El cuidado en la fabricación de jabón se establece en España hacia finales del siglo X, concretamente en Andalucía durante la dominación de los árabes. Bajo el control del califato de Córdoba se crearon unas fábricas llamadas almonas, que no solo atendieron las necesidades de aseo de los súbditos musulmanes, sino también de los infieles del contorno, a quienes les costó no poco trabajo, por cierto, acostumbrarse al rito del aseo personal que no formaba parte de sus hábitos. Preferían la cochambre de la antigüedad y miraban con malos ojos a unos moros que no espantaban con su olor a los cristianos. Sea como fuere, las almonas tuvieron gran éxito. Perfeccionaron la manufactura con el agregado de finas esencias del lugar, y llegaron a importar el producto hacia Inglaterra. Se comenzó entonces a popularizar un género denominado Jabón de Castilla. Se dice que, aficionado al olor de las esencias producidas en España, Enrique VIII de Inglaterra se enamoró perdidamente de Ana Bolena por la fragancia de su cuerpo bañado con pastillas castellanas. Después prefirió la señora el Jabón de Marsella, veleidad que quizá cambiara el rumbo de su vida hasta entonces beneficiada por el favor de un monarca capaz de mudar los gustos con brusquedad.

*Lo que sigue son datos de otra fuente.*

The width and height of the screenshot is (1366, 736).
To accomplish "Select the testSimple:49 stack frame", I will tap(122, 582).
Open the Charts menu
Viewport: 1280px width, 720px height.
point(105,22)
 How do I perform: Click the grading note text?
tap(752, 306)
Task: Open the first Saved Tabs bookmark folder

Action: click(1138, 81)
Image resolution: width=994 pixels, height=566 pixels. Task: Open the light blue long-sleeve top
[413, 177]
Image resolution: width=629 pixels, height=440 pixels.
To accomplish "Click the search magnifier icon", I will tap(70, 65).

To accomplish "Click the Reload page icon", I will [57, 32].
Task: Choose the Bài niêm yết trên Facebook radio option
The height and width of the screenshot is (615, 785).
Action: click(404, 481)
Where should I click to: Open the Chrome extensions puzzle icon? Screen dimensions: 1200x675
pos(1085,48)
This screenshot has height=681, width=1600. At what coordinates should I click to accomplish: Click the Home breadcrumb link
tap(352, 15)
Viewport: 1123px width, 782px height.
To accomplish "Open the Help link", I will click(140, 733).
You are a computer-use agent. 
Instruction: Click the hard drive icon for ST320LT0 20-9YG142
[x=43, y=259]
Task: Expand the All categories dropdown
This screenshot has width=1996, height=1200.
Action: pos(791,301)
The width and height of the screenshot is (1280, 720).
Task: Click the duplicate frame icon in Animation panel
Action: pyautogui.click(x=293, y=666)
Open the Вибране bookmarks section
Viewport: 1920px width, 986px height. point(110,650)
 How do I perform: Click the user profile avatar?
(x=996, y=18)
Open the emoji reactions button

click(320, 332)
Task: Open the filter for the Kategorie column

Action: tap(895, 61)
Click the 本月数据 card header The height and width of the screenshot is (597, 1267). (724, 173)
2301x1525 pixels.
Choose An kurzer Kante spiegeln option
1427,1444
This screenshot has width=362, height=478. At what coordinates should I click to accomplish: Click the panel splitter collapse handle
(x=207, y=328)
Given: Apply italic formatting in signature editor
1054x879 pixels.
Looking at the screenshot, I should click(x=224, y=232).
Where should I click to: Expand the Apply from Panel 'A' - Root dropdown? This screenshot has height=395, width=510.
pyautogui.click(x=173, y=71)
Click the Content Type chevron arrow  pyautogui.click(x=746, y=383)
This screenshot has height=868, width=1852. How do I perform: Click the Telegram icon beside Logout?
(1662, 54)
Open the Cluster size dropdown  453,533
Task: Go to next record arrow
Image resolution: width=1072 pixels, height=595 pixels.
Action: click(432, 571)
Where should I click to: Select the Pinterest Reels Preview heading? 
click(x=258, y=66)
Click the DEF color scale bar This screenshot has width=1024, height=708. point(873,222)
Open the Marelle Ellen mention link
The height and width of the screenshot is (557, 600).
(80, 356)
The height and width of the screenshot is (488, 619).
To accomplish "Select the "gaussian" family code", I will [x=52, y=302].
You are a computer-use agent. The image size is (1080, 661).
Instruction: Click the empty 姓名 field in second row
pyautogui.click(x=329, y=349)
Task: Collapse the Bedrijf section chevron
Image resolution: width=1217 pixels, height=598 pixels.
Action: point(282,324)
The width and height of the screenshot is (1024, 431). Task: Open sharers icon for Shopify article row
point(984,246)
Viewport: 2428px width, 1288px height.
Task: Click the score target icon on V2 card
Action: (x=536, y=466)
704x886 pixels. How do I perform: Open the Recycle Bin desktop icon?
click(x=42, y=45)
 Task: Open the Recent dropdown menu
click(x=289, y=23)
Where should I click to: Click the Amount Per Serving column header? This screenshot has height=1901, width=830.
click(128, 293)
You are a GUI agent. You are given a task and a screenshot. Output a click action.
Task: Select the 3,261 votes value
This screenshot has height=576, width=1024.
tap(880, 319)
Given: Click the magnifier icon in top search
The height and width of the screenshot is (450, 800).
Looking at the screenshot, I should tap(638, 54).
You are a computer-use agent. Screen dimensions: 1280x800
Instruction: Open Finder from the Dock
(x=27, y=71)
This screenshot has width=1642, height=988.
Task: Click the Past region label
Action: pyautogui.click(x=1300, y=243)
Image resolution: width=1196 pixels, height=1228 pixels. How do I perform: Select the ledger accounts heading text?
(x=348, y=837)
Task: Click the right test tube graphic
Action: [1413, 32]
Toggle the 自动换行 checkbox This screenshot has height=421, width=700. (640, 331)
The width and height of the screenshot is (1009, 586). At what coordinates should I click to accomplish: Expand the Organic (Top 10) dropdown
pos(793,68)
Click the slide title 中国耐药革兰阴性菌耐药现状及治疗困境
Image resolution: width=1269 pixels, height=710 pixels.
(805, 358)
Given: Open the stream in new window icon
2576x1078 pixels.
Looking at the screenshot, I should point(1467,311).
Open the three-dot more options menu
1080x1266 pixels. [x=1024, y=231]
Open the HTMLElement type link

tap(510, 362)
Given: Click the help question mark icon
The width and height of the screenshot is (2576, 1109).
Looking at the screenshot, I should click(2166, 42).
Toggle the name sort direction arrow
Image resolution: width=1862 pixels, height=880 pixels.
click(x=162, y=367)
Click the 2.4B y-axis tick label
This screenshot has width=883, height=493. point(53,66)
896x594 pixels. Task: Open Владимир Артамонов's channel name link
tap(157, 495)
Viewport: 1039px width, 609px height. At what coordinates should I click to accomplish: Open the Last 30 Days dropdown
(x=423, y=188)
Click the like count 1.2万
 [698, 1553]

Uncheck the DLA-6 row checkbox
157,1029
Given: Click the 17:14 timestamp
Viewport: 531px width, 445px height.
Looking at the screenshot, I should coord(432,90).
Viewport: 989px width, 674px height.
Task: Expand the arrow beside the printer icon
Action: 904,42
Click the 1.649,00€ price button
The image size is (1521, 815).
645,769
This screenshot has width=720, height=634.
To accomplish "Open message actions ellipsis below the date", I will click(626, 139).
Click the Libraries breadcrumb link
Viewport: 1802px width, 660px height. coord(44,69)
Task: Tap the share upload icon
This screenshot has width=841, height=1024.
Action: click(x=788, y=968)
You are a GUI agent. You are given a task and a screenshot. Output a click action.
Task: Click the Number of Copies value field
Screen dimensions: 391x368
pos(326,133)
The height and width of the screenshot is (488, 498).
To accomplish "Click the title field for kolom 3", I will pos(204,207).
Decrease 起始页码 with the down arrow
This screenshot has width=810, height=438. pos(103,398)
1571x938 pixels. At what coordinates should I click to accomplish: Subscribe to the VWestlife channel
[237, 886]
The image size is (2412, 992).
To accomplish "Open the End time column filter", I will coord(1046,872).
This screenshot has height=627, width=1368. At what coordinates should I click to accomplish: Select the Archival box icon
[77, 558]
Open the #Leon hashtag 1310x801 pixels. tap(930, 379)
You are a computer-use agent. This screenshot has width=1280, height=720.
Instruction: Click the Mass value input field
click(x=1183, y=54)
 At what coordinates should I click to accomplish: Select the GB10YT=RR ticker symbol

En 1575 los españoles fundaron una almona en México, para que el jabón comenzara a reinar entre nosotros. Lo enriquecieron con un ingrediente denominado tlaquestique, que lo hizo  popular y permitió su exportación. Según antiguos cronistas por ese camino llegó a Venezuela para su trabajo en sentido industrial, si se puede utilizar el término. Fue fácil de elaborar, debido a que existía aquí un ingrediente parecido al mexicano y también porque los antiguos pobladores eran una especie de fanáticos del aseo individual. Pero los nuevos pobladores, familiarizados con la mugre personal, no desarrollaron aprehensiones ante lo que consideraban una costumbre incómoda que les quitaba  tiempo. La incorporaron a sus rutinas, hasta el punto de que se produjera una especie de milagro cuando la fetidez de los cuerpos dejó de sentirse en las aglomeraciones de los oficios religiosos. No faltó quien considerase que se estaba ante un portento de san Sebastián, quien ahora  no solo libraba a los españoles de los flechazos de los indígenas, sino también de las ofensas de la humana podredumbre.
De cómo el jabón desapareció de nuestras vidas nos ocuparemos en otra oportunidad, cuando el mal olor  obligue a estudios más profundos. Pero también cuando falte otro tema atractivo para llenar la cuartilla, como le ha sucedido hoy al escribidor por fallas de inspiración.